AAI_2025_Capstone_Chronicles_Combined

WildScan: A Semi-Automated AI Pipeline for Wildlife Detection, Classification, and Continuous Learning

Tyler Clinscales, Geoffrey Fadera, Edwin Merchan University of San Diego August 13, 2025

Introduction

WildScan addresses a critical operational challenge in wildlife conservation: the overwhelming amount of image data generated by motion-triggered trail cameras and the inefficiencies associated with manually reviewing these images. The problem we are solving is how to automate and continuously improve the detection and classification of animals in trail camera images to support large-scale conservation efforts.
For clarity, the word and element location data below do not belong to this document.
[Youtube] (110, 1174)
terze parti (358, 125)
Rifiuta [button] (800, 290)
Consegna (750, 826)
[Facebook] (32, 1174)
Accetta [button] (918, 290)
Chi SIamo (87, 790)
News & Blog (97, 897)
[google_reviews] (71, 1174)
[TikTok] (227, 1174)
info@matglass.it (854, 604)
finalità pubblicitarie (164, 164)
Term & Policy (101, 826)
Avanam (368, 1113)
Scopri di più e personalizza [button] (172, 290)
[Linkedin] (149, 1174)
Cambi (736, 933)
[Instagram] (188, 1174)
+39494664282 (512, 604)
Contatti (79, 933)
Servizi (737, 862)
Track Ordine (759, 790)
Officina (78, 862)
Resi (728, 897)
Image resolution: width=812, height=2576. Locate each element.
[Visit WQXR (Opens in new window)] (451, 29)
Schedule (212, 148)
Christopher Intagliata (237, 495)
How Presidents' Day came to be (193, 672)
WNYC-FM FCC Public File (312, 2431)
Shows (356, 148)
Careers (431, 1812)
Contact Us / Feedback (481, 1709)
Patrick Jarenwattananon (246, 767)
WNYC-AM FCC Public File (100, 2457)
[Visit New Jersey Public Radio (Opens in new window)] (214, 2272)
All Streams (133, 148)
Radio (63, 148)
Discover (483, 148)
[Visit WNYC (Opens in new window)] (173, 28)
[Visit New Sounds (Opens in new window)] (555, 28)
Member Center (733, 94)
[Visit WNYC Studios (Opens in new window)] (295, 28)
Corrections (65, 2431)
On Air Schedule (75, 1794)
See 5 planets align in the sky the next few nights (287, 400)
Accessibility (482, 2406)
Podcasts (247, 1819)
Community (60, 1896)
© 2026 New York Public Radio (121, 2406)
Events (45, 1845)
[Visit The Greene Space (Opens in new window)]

Specifically, our system detects animals in raw images through object detection models, then classifies each detected object by species using Convolutional Neural Networks (CNNs) (Morris, 2023; Liu et al., 2024). This project is crucial because it automates a time-consuming essential task for biodiversity monitoring, habitat analysis, and anti-poaching efforts. As human encroachment and climate change continue to threaten ecosystems, tools like WildScan can help researchers and conservationists to respond rapidly and effectively with data-driven insights. By automating the detection and classification process, WildScan provides near real-time analysis, reduces human labor, and minimizes errors in wildlife monitoring workflows (Dolan et al., 2020; Liu et al., 2024). The primary end users of the WildScan AI system include wildlife researchers, field ecologists, conservation scientists, and environmental policymakers. These individuals rely on accurate, large-scale monitoring to inform conservation strategies and assess the effectiveness of interventions across protected areas or wildlife corridors (Leorna & Brinkman, 2022; Böhner et al., 2023).